The reward equation in RL-based anomaly detection incentivizes the agent to predict anomalies as early as possible while minimizing false positive detections. The health of the factory process is indicated by the range of predicted anomaly scores, allowing the operator to quickly identify any deviations from the normal process. The root cause of these deviations is also displayed, providing the operator with crucial information to take the necessary corrective actions.

The automobile industry is constantly evolving and adapting to the fast-paced market demands. To stay ahead of the competition, OEMs are focused on reducing their product development cycle and bringing new vehicles to market in record time. With the help of cutting-edge PLM solutions, the once lengthy 36-month process has now been trimmed down to just 24 months. However, the quest for accelerating product development does not stop there, Auto OEMs are continually exploring new approaches and techniques to achieve the ultimate goal of 12-month development cycle.

This is where EinNel Technologies comes into play, offering a new-age design approach called Data-Driven CAE. The combined expertise of traditional CAE and Data Science inspired the team to leverage the large volumes of data available across the functions right from the concept stage to final production to make predictions about product performance, resulting in a more informed and optimized design process.

Data-Driven CAE prioritizes a reality-driven design rather than a simulation-driven design that takes tooling and manufacturing constraints into account from the very beginning, with the goal of reducing the vehicle design and development cycle by 50%. This eliminates the need for multiple iterations for each design release and provides the most accurate results at the early stage of the design phase by incorporating machine learning and big data solutions.

Based on this approach, we are currently developing a cloud-based platform called EinNel MDOX that connects engineers, data, and resources to effectively model and optimize vehicle designs using real-time data from simulations, physical tests, and field tests. By harnessing the full potential of the cloud, organizations no longer need to rely on high-end computing hardware and validate complex designs with less computing power, allowing engineers to work from anywhere and anytime.

We believe that EinNel MDOX has the potential to revolutionize the way vehicles are designed and pave the way to reducing the vehicle design and development cycle to 12 months.

Mechanistic Problem Solving:

The Data-Driven CAE can be further scaled and redefined as the Mechanistic Solution Approach for solving complex engineering problems by integrating numerical, analytical, and statistical methods. Our technical team has been closely working with various Auto OEMs to identify and resolve vehicle manufacturing challenges using mechanistic solutions.

The conventional method of problem-solving is often time-consuming and resource intensive as it requires extensive domain expertise and experience. In contrast, the Mechanistic Solution Approach provides a faster and more efficient method of problemsolving, delivering results that are accurate and reliable by leveraging our advanced analytics engines.

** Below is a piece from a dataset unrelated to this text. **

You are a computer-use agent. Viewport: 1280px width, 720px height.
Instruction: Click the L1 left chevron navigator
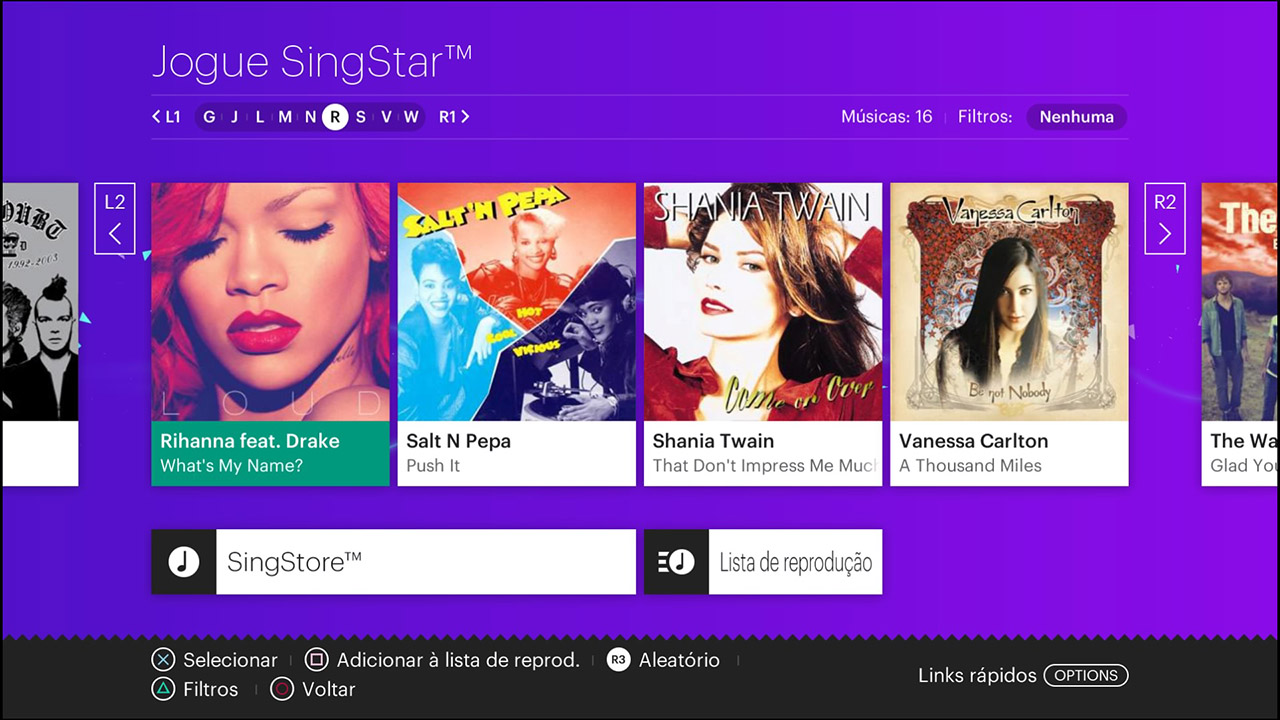click(166, 117)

One of the primary challenges faced by the automotive industry is developing solutions that are compatible with their ecosystems. With a deep understanding of the PLM tools, CAD/CAE software, and ERP products used by the industry, EinNel Technologies is well-equipped to develop solutions that are perfectly suited to the needs of the OEMs’ existing global ecosystems. Also, we understand the importance of delivering solutions that are both effective and easy to use. That is why we have taken the extra step to package our mechanistic solutions into user-friendly applications with interactive dashboards powered by ML algorithms. The dashboards can be tailored to fit the unique requirements of every stakeholder, allowing them to effectively utilize the data and insights we offer. Whether they are looking to improve their manufacturing processes, optimize their designs, or gain a deeper understanding of their product performance, our dashboards give them the tools they need to succeed.